Volcanoes across Japan lack lifesaving shelters

Volcanoes across Japan lack lifesaving shelters
Volcanic smoke rises from Mount Ontake.

NAGANO, Japan - During the eruption of Mt. Ontake on Saturday, many climbers who managed to take shelter in mountain lodges near the summit survived.

Japan has 110 active volcanoes. While many climbers and tourists climb these volcanic mountains, many of them have no mountain lodges that can be used in emergencies. What measures should be taken to protect climbers in the event of a sudden eruption?

'Roofs' prove crucial

At the time Mt. Ontake erupted on Saturday, a 42-year-old climber from Nagoya was taking a break with 18 fellow climbers near the Ninoike pond located on the north side of the summit.

Seeing billowing smoke rising, he thought rocks would come flying toward them. He rushed to a mountain lodge about 20 meters away.

By the time all the members of his group reached the mountain lodge, rocks could be heard hitting the roof, and they saw big splashes in the Ninoike pond. "If we hadn't had any place to escape, we could have been hit by the rocks and lost our lives," he said.

After the volcano blew its top, the fate of climbers depended on whether they managed to reach mountain lodges or shelter beneath the eaves of shrines.

On Mt.
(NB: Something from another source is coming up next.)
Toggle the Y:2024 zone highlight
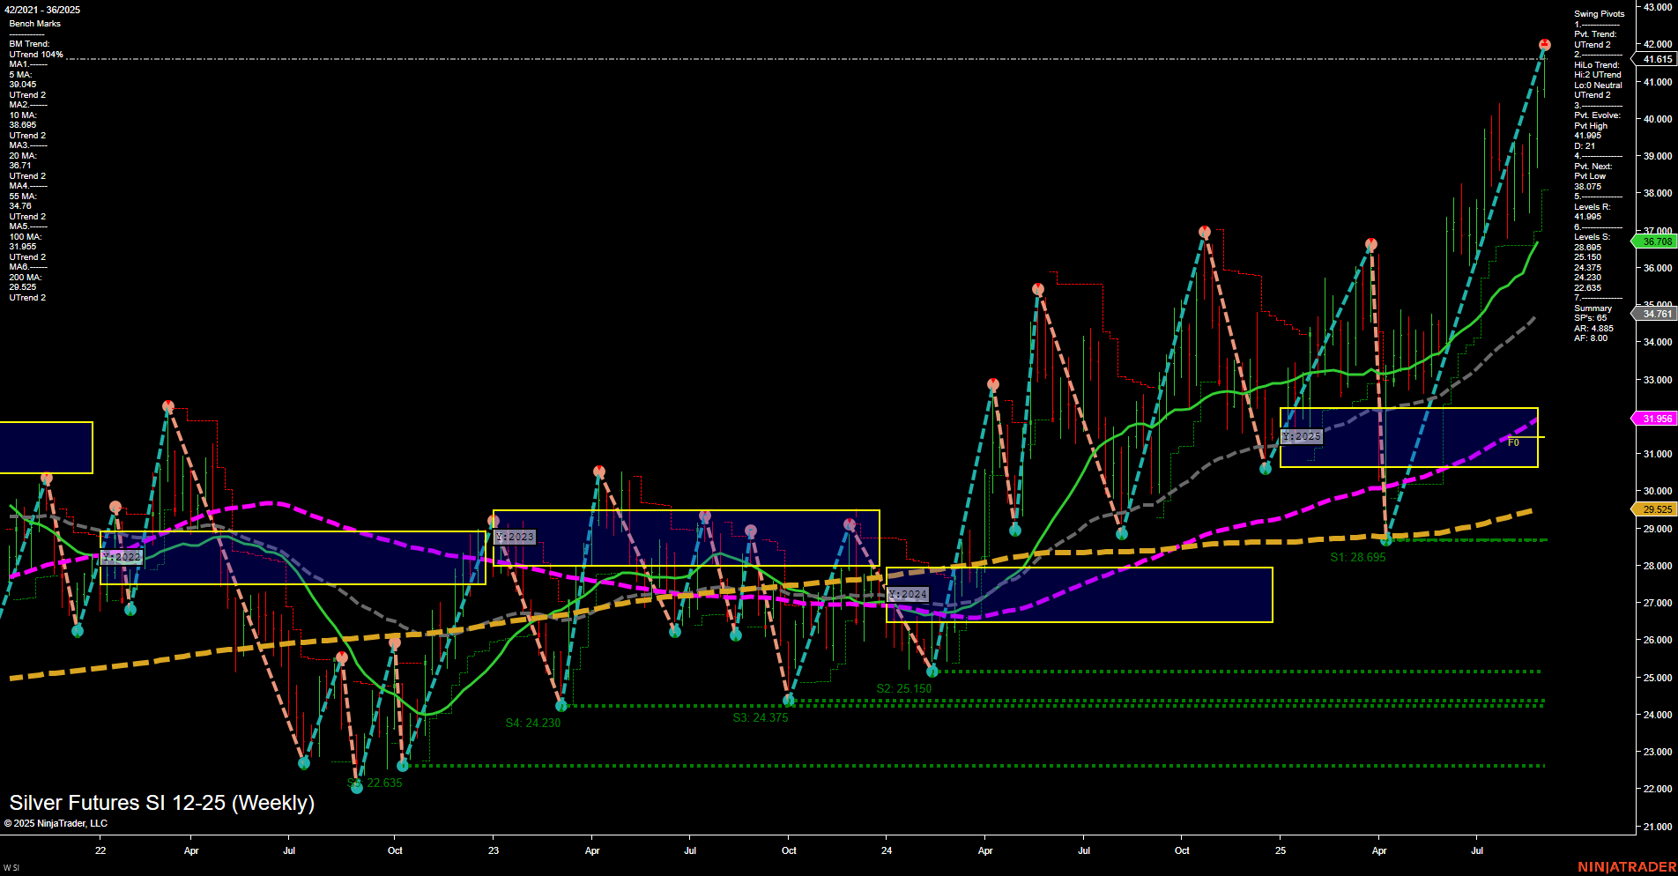This screenshot has width=1678, height=876. (x=908, y=594)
Ontake, there are 16 mountain lodges and unmanned shelters, which have been used as shelters from severe snowstorms and in other situations.

However, many of the mountain lodges are built of wood so they are unable to withstand ash deposits. At a mountain lodge near the peak of Mt. Ontake, falling stones crashed through roofs and windows, with smoke entering the building.

On the mountain, there are no reinforced concrete shelters, with walls measuring several tens of centimeters thick, designed to withstand ash deposits in the wake of an eruption.

"No injuries had been caused by previous eruptions, so we didn't think it was necessary to build such shelters," an official at the Otaki village office in Nagano Prefecture said.

"We've equipped mountain lodges with helmets and walkie-talkies [for use] in the event of a sudden eruption. However, it would have been possible to reduce injuries if there had been reinforced shelters and other facilities," said an official at the Kiso town office in the prefecture.